Any patient that has sustained a head injury and appears confused or is unconscious should be considered to have a traumatic spinal injury. If the patient is alert and indicates they have spinal pain, numbness or weakness the first responders also make the cautious assumption of an SCI. Any presumed spinal injury should be handled with extreme care and the patient should be immobilized.

Using a log-roll technique, the paramedics or other responders place the patient onto a backboard for transfer and ft the patient with a rigid cervical collar.

Hospital emergency departments follow the same ABCD scheme when evaluating SCI patients. Injuries that are life-threatening - e.g. breathing difficulties, systematic bleeding, a pneumothorax - take priority over the presumed spinal injury.

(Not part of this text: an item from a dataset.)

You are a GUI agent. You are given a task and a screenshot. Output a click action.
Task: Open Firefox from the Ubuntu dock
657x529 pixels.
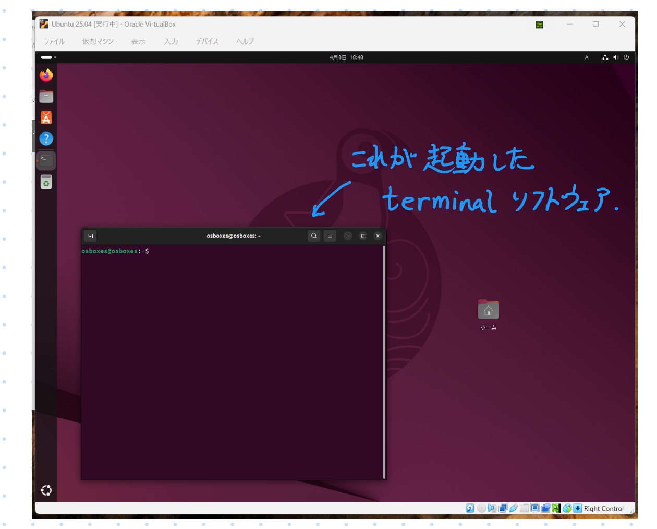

  • Standard vital signs that include blood pressure, temperature, heart rate and respiratory status should be monitored. Using capnography as a respiratory status monitor is standard emergency department procedure.
  • A patient that has endured an injury high on the cervical cord may have difficulty breathing. These patients may need airway suction or intubation in order to get adequate air. Approximately one-third of those who have suffered a cervical injury need mechanical respiratory support. Using rapid-sequence intubation with in-line spinal immobilization is the ideal method when an airway is needed immediately. In cases where time is not a factor, a fiber optic laryngoscope intubation method is generally a safer option.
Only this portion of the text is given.